Für einen Zugang zu diesem Neuartigen von Dieter Haists Beziehung von Form und Leere bietet sich zunächst eine Beschreibung der Besonderheiten seines bildnerischen Verfahrens an. Klärend können hier auch einige Vergleiche mit früheren Arbeiten des Künstlers, sowie mit den Referenzfeldern seiner Kunst hinzugezogen werden.
Nehmen wir stellvertretend für die gesamte Serie zunächst „Blank Patterns 01“. Während die schwarze Tusche sich mit dem Atem einer behutsamen Langsamkeit zu lichtdurchlässigen, amorphen Formen ausbreitet, markieren entschieden geometrische Linien und minutiöse Flächen in blauer, roter und grüner Acrylfarbe eine gewisse zeitliche Dynamik, im Eindringen, im Bedrängen eines Rands, oder im Durchqueren einer – gespaltenen – Tuscheform. Das dritte Formelement, so paradox es zunächst klingen mag, ist die Leere, die geometrische Schnitte in den Raum der Formen setzt und dadurch zugleich, zweites Paradox, Schnitte in ihre eigene Leere, die für einen Moment als geformter Raum erscheinen mag. Der Schnitt der Leere in die große Tuschform könnte als eine flüchtige Unterschneidung gesehen werden. Die virtuelle Form der Leere löst sich jedoch in ihrer eigenen Umgebung wieder auf, zumal die zwei Teile der Tuschform sich nicht wie Passstücke wieder zusammensetzen lassen. Zudem lässt sich nicht entscheiden, ob die Formsuggestion der Leere sich den Rändern der Tuschform verdankt, oder einer dynamischen Eigenaktivität der Leere. Es entsteht dadurch eine schwebende Balance zwischen der Formungsenergie der Formen und derjenigen der Leere. Dies gilt für sämtliche Beziehungen auf der Zeichnung, so auch für die in eine weite Kurve übergehende Linie, die vom linken Bildrand über das Zentrum hinweggeht, bevor sie mit einer vertikalen Brechung auf ein kleines Dreieck weiter unten zielt. Für einen Moment erzeugt sie so die Öffnung einer Falte in der Leere, wodurch diese sich, wie bei den Schnitten, räumlich manifestiert. Diese Verfestigung löst sich jedoch im Übergang zu einer hauchfeinen Zartheit der Tuschlinie, die sich in der ungreifbaren Leere verliert, ihre Fortsetzung jedoch pointiert im Sprung eines winzigen grünen Bruchstücks über die Leere hinweg erfährt, ein Sprung, der ein Echo seiner Dynamik in einem kleinen roten Fadengewirr findet.
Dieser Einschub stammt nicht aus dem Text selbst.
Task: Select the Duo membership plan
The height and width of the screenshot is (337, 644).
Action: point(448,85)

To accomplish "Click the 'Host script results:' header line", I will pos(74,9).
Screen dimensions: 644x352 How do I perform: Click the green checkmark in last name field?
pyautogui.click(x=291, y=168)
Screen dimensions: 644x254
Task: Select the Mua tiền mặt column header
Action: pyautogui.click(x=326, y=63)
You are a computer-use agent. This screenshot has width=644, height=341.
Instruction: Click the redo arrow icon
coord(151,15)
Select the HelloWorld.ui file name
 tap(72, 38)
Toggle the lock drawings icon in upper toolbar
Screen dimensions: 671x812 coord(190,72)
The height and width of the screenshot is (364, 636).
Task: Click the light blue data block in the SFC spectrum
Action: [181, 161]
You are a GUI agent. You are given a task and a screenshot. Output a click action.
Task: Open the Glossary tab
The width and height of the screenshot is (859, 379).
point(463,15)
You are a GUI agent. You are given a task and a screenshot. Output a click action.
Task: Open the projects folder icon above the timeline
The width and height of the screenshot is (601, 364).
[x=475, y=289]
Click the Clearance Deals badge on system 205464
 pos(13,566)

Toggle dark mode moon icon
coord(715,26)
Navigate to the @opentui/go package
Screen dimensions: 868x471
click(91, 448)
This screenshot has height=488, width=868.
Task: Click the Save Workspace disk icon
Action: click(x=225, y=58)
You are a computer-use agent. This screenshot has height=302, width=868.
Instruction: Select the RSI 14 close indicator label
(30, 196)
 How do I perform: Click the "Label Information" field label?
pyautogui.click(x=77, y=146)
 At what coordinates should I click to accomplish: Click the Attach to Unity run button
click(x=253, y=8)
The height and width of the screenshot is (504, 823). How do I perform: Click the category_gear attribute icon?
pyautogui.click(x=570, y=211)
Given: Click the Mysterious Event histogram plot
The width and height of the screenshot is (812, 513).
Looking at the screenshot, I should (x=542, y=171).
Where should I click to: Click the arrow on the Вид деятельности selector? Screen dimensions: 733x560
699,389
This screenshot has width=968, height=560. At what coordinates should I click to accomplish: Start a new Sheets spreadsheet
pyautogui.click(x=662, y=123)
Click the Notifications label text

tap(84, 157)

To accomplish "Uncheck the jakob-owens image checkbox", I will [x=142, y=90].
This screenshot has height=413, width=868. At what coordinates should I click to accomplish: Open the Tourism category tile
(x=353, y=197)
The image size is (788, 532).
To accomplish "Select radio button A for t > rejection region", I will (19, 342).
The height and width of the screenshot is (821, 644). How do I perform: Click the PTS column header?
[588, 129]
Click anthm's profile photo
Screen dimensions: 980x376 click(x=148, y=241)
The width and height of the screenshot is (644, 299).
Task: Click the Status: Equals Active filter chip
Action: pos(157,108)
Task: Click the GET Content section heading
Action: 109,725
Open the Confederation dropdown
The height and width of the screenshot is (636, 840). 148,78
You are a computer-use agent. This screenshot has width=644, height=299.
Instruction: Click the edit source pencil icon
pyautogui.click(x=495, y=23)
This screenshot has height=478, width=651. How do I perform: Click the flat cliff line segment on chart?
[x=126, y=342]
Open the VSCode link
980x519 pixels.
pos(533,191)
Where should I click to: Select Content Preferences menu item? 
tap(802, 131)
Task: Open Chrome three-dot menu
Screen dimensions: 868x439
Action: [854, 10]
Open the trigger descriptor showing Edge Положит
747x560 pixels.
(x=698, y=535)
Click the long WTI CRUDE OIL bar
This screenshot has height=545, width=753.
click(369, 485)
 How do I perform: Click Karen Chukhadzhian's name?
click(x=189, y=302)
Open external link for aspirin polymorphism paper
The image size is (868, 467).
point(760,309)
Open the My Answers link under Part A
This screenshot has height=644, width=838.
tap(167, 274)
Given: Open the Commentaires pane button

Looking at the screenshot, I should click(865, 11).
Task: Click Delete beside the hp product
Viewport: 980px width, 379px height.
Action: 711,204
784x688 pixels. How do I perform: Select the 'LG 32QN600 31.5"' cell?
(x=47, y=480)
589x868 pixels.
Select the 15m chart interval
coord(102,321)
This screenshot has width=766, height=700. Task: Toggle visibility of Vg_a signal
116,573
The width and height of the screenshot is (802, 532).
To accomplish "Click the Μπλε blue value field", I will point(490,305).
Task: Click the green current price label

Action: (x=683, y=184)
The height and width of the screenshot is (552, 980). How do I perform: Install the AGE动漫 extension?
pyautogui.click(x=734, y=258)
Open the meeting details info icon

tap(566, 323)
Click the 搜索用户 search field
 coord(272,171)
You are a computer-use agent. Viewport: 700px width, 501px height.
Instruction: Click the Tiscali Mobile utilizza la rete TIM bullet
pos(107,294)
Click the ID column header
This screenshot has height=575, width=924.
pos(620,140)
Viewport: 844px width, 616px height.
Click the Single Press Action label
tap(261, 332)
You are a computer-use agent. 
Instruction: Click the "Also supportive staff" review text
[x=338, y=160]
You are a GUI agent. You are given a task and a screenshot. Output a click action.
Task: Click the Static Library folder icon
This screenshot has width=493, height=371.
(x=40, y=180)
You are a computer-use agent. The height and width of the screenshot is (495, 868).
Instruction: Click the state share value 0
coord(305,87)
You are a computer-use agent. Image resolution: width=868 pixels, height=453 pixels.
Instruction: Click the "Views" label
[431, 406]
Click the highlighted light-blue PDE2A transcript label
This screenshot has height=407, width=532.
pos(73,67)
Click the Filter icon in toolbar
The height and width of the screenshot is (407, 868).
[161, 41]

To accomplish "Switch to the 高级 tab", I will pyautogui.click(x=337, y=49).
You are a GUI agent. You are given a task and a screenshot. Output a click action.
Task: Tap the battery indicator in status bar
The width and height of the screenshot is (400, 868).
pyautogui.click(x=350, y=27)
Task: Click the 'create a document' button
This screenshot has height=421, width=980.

Ist Leere Form, und Form Leere? Oder sind dies nur zwei verschiedene Zustände ein und derselben Sache, so wenig von einander zu trennen wie Teilchen und Welle, oder, noch aktueller, wie Materie und Energie in einem String-Universum? Betrachten wir die Sache erst einmal vor der Folie eines spezifischen Aspekts der traditionellen chinesischen Tuschmalerei.
Seit alters findet die Leere als Gegen-, Mitspieler oder andere Seite der Form hier eine eindrucksvolle Repräsentanz, wie sie im Westen unvorstellbar gewesen wäre. In Landschaften mit einem träge dahinfließenden Strom beispielsweise wird seit den Zeiten der Tang Dynastie, unserem Frühmittelalter, die Oberfläche eines Flusses oder Sees allein aus den landschaftlichen Umgebungsformen konfiguriert. Die Wasserfläche selbst bleibt leer. Jedoch diese Leere – und da geht auch heutzutage noch ein illuminierter Glanz selbst über jedes Gesicht eines chinesischen Kunststudenten – ist zugleich Form. Die Oberfläche des formlosen Wassers erscheint in einem spiegelnden Glanz, wie ihn nur die Reflexion atmosphärischen Lichts auf dem fernen Wasser als natürlichem Bildträger erzeugen kann. Reicht der Weg des Flusses bis zum Horizont, so wird dieser nicht als schneidende Grenze markiert, sondern verliert sich im fernen Dunst eines stofflich nicht eigens bezeichneten Himmels. Einen Horrorvacui, eine Angst vor der Leere, hat die chinesische Tuschmalerei nicht gekannt. Und ohne Formen schließen zu müssen vor der Leere, sind für jeden Chinesen die kalligraphischen Schriftzeichen ihrer Sprache immer noch lesbar als Bilderschrift, nicht nur als phonetischer Klang eines Zeichens.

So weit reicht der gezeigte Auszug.